In my last post I shared some things we thought we would never do as parents, but my worst regret? Being a shouty mum. As a new year is a time for fresh starts I have decided the best thing I could do for my family in 2020 is to shout less.
I used to be ok with being a shouty mum, shouting was my way of letting off steam when I was angry. I would shout, the anger would get out of my system and I would be calm again. My eldest never seemed to pay much attention to my shouting anyway. I started to feel differently when my second daughter became a toddler, Little gets really upset when I raise my voice and it makes me feel awful.
I have always been a little fiery, but the emotional and physical exhaustion that comes with motherhood has left me constantly short tempered. Add in children who intentionally try and wind me up at times and I don’t have the power not to shout. Or so I thought.

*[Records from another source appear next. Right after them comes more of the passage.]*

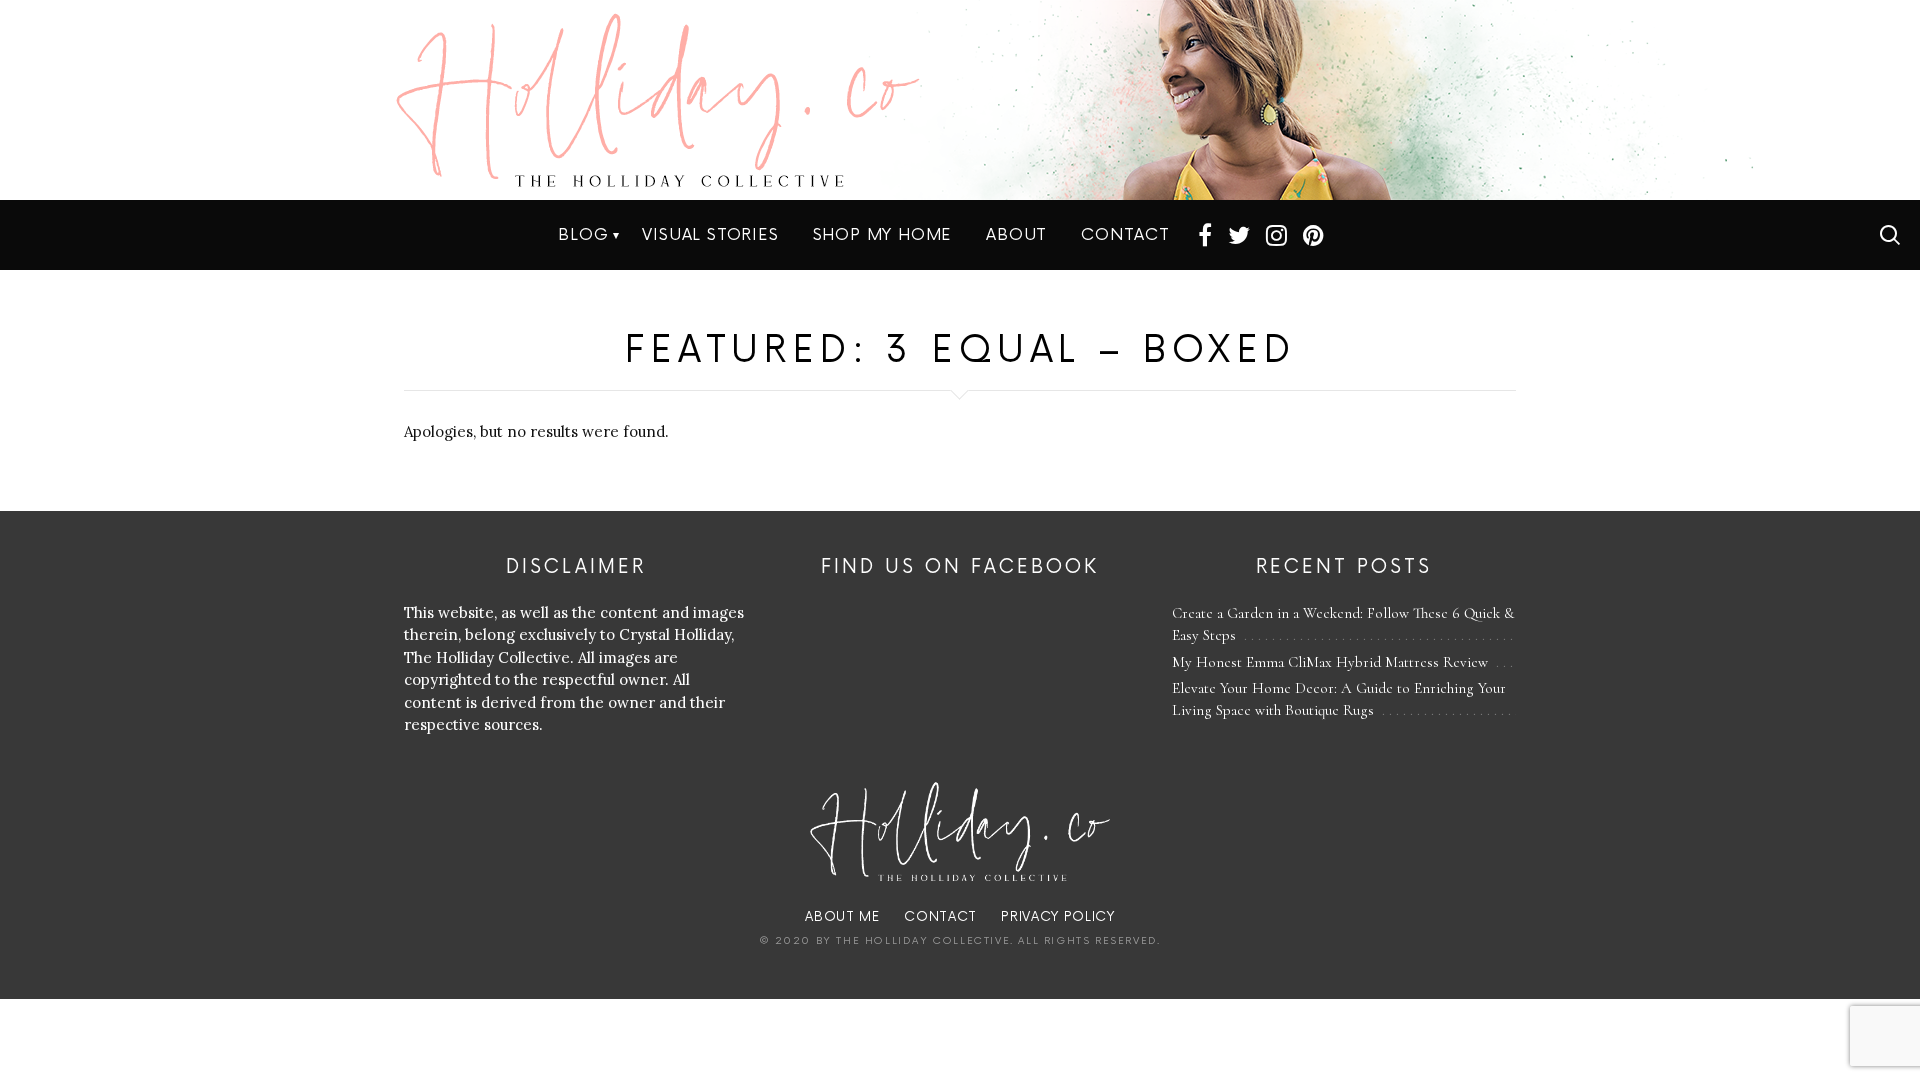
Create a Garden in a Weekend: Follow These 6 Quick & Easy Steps (1343, 624)
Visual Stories (710, 235)
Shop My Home (883, 235)
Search (1890, 235)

At parenting classes they suggest just walking away when you are annoyed (assuming it is safe to do so), but that doesn’t always work. My eldest used to cling to me so I couldn’t leave. I remember times when I had to run away and lock myself in the bathroom to give myself space to calm down.
Why it’s time to control my temper
What has really changed things for me is seeing my behaviour reflected back in my children. When I see them shout at each other for little things instead of trying to work it out calmly I hear them using my words, my voice. How can I tell them to be patient when I’m not?

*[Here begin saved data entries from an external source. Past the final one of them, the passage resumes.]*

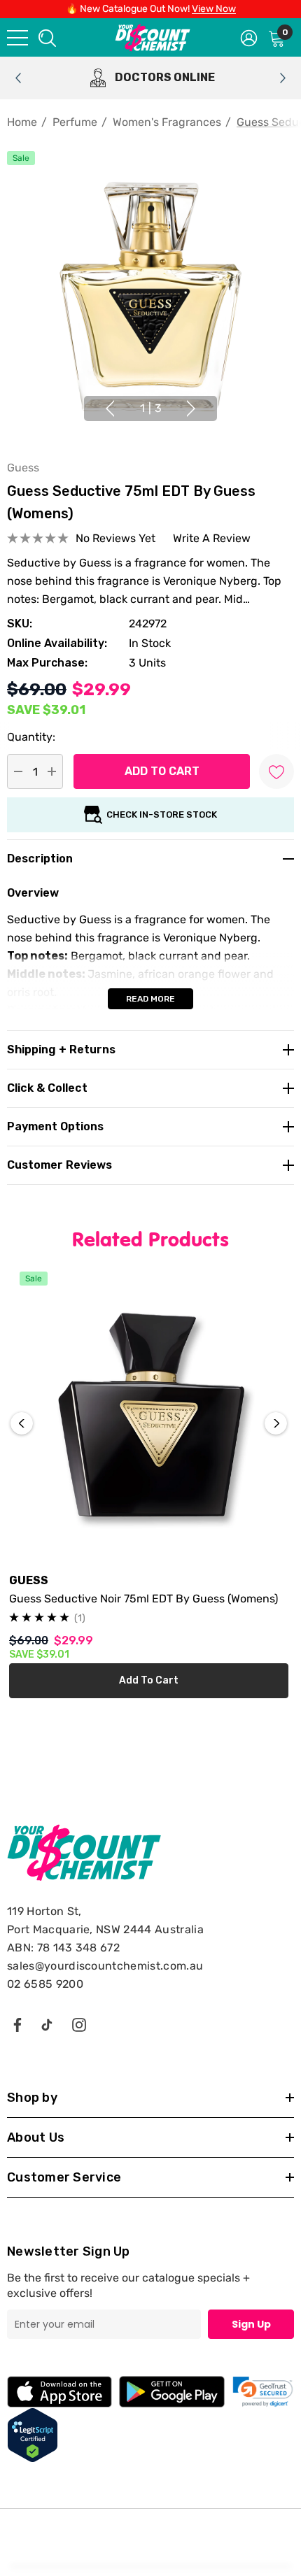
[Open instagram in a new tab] (79, 2024)
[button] (263, 2391)
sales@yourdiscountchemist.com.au (105, 1965)
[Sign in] (249, 37)
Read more (150, 999)
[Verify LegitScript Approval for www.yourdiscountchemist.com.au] (32, 2434)
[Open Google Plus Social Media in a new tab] (47, 2024)
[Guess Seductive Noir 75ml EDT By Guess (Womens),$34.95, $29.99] (148, 1421)
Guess (23, 467)
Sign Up (251, 2324)
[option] (150, 78)
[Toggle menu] (17, 37)
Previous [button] (110, 408)
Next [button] (191, 408)
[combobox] (46, 37)
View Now (214, 9)
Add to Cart (148, 1680)
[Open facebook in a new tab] (16, 2024)
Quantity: (31, 736)
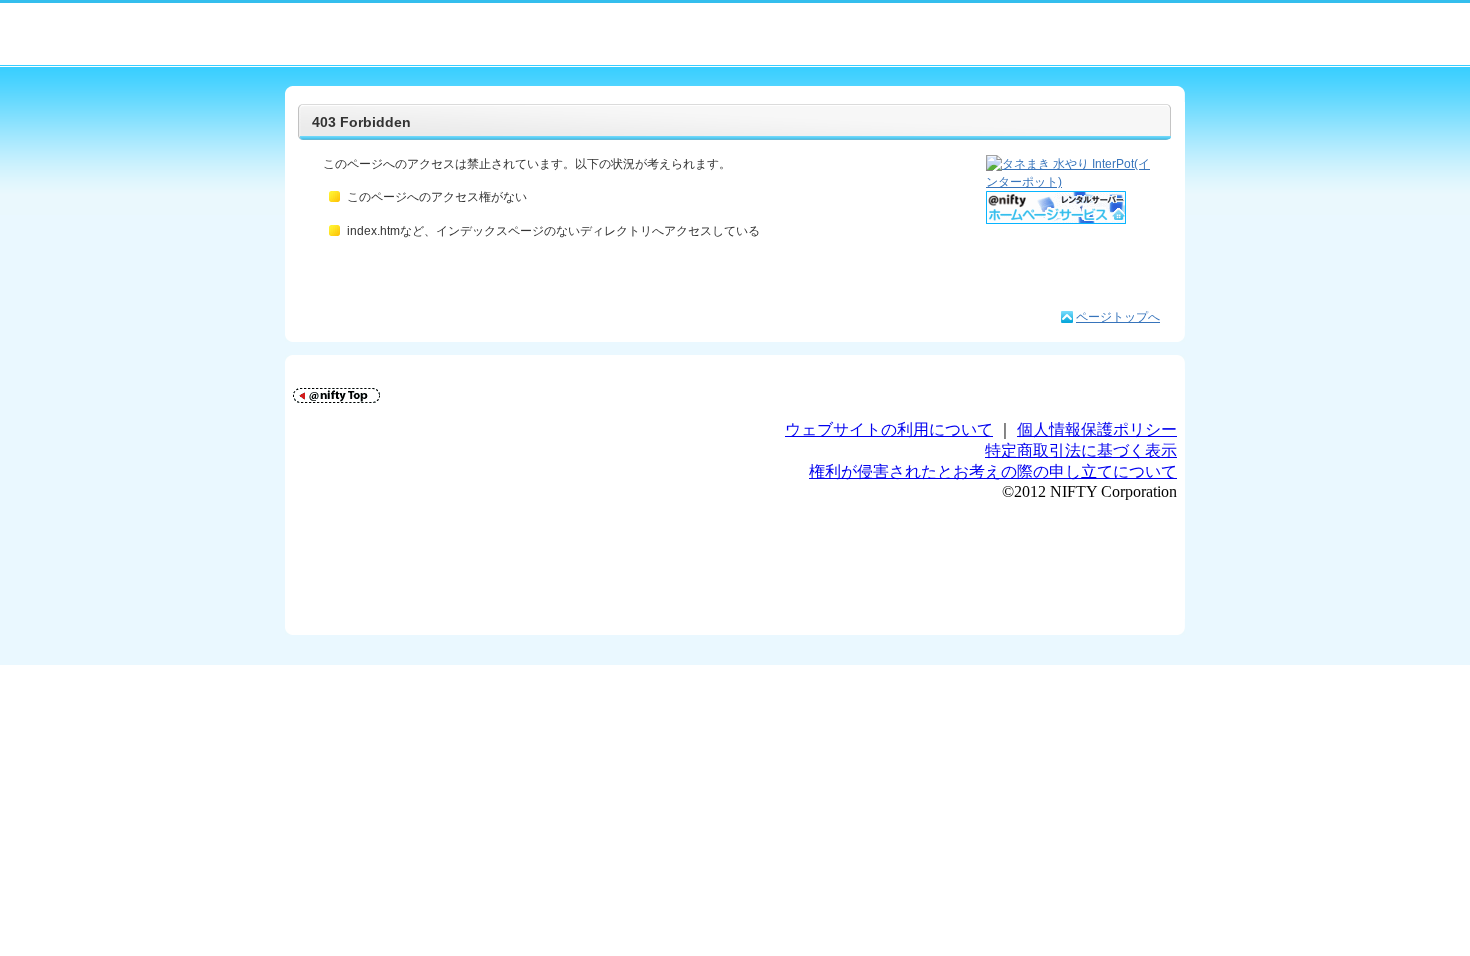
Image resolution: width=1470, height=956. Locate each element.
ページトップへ (1118, 317)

It’s not easy to change my behaviour. I often open my mouth and shout before I realise what I am doing, but I am making progress. I’m practicing other ways to tell them off, I am trying to avoid situations where I might shout and I am challenging the assumptions that make me get stressed. I hate to be late so I end up shouting at my children to hurry up repeatedly, but really how often does it matter when we are actually late? We can choose between potentially being a few minutes late for school versus everyone starting the day with a cloud over our heads because I’ve lost my temper again, what is the better option? By challenging my beliefs which cause me to get angry and building new beliefs I am removing a lot of the situations which make me stressed and lead to shouting.
I am also vocalising my feelings more, for example by saying: “that behaviour is making me angry so I’m going to go away now”. It’s interesting to hear my 3 year old now say similar things which mean I can change what is happening to stop her losing her temper. Being able to vocalise the feeling helps to diffuse it.
It will be hard work, but I know I will be less shouty in 2020. I’m hoping this will make my home life happier, but more importantly it will help teach my children important skills for when life gets difficult.
Do you have any tips for calming down when you are feeling angry?